ASSIGNMENT:
Your result will be the set of lines with "computer", copied from the material below.
++++++++++
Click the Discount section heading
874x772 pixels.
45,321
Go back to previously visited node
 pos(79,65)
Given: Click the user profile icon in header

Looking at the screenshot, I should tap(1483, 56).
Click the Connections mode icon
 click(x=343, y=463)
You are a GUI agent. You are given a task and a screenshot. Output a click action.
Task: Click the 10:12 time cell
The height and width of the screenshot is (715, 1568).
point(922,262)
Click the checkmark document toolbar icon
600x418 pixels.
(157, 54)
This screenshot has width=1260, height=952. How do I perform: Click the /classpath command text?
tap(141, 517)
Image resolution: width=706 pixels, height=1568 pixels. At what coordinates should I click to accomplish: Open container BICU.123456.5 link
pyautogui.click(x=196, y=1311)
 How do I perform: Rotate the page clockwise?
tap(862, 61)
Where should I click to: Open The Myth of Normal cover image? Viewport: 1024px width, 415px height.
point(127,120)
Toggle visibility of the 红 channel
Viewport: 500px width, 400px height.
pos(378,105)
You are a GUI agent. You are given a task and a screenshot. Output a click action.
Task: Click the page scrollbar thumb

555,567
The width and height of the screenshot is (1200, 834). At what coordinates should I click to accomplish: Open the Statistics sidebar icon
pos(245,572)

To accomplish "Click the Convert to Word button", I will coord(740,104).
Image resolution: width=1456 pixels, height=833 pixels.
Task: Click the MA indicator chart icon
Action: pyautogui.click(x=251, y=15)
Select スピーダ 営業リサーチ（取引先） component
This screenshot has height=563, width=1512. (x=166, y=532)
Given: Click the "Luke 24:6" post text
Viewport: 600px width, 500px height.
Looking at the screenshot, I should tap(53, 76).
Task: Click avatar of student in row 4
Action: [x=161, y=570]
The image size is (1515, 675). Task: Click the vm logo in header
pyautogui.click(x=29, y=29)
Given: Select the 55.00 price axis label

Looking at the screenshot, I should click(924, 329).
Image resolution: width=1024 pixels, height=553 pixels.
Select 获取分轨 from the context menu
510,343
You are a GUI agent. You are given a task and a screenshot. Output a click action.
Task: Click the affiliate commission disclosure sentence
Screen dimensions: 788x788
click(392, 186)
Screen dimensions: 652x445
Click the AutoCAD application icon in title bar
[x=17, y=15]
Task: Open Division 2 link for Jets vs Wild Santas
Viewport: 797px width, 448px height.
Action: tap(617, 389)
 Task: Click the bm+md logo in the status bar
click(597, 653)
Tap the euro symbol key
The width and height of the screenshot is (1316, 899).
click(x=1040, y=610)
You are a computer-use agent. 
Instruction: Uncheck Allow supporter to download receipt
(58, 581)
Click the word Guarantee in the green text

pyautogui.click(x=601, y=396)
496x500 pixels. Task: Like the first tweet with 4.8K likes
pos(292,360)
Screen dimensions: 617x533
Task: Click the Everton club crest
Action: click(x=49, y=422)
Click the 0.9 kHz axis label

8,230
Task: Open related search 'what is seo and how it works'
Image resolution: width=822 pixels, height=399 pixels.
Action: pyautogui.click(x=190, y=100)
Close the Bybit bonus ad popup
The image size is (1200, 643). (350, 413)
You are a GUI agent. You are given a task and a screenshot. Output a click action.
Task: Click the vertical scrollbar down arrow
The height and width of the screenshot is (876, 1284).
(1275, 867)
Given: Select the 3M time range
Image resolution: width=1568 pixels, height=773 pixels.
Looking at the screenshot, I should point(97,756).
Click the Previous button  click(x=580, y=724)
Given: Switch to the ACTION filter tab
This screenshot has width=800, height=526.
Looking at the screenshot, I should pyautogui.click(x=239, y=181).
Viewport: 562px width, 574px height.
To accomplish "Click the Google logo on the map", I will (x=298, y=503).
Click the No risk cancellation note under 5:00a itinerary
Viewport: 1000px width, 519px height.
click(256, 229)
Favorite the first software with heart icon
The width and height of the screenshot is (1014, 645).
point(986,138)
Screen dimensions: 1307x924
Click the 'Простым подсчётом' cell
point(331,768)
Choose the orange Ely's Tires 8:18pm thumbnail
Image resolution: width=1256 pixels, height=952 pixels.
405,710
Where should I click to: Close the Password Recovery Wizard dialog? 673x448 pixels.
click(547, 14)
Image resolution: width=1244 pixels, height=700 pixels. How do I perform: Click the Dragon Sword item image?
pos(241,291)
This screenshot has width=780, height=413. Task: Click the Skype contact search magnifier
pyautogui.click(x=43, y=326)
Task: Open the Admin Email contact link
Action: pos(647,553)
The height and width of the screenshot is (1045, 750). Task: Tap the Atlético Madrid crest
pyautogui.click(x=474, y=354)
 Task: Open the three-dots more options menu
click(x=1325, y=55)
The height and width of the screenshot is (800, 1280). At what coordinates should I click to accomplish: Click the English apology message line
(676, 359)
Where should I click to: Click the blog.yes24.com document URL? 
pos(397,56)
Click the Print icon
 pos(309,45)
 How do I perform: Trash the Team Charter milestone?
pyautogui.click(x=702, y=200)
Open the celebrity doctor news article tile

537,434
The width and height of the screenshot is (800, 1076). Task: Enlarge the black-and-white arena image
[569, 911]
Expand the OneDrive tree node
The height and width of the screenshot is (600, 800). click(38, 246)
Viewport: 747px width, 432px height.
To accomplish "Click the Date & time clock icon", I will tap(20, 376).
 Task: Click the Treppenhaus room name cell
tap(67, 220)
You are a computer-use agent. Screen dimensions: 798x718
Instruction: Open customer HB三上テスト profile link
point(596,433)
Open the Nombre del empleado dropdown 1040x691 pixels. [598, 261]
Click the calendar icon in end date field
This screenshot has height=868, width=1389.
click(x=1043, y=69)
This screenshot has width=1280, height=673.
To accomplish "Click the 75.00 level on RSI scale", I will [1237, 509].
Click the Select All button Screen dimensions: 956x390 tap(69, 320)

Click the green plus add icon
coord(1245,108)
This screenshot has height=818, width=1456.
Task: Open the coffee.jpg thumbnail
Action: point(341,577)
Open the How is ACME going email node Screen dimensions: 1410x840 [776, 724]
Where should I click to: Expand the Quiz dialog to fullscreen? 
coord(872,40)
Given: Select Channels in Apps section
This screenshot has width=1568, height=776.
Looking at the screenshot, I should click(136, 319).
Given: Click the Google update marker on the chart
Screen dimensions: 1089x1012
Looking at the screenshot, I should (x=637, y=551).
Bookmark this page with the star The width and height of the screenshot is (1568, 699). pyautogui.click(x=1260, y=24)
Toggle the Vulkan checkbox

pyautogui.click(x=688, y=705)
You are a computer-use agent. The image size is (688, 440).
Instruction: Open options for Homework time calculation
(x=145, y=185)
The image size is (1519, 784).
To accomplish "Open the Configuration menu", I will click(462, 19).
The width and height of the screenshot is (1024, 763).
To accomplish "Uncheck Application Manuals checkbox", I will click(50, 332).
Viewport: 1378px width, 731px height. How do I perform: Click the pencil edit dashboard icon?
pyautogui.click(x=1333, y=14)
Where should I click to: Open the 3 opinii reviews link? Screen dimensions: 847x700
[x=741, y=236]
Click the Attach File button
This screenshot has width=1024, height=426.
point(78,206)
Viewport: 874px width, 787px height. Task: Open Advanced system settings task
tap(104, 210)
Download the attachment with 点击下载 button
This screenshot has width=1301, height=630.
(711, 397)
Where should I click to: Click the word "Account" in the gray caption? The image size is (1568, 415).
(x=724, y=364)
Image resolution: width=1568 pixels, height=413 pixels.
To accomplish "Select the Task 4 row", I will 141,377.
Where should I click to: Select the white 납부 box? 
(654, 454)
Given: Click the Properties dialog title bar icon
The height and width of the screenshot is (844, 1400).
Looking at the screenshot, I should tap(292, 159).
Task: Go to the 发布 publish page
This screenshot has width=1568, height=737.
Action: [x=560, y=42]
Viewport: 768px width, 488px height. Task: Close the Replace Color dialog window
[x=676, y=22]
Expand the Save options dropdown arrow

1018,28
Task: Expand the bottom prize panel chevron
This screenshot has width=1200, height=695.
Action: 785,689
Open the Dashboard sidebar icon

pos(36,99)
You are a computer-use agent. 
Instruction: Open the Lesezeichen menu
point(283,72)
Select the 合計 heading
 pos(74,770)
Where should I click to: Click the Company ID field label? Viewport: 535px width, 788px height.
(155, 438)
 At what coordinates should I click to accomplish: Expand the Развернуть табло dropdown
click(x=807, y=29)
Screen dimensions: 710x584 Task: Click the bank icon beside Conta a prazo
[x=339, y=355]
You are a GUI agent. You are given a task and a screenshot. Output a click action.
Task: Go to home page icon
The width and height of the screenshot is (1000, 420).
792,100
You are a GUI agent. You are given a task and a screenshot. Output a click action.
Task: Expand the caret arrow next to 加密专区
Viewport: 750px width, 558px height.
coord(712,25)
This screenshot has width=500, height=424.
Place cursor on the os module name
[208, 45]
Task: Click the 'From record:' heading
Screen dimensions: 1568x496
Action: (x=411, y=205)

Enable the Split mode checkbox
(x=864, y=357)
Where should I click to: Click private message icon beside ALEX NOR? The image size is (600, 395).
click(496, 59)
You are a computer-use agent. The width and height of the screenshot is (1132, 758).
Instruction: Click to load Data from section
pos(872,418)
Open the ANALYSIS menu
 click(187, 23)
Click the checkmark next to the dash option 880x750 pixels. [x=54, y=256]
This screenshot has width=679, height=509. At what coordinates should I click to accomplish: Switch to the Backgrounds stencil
++++++++++
COMPLETED EXERCISE:
You are a computer-use agent. 
You are a computer-use agent. Screen dimensions: 798x718
You are a computer-use agent. The image size is (688, 440).
You are a computer-use agent. 
You are a computer-use agent. The width and height of the screenshot is (1132, 758).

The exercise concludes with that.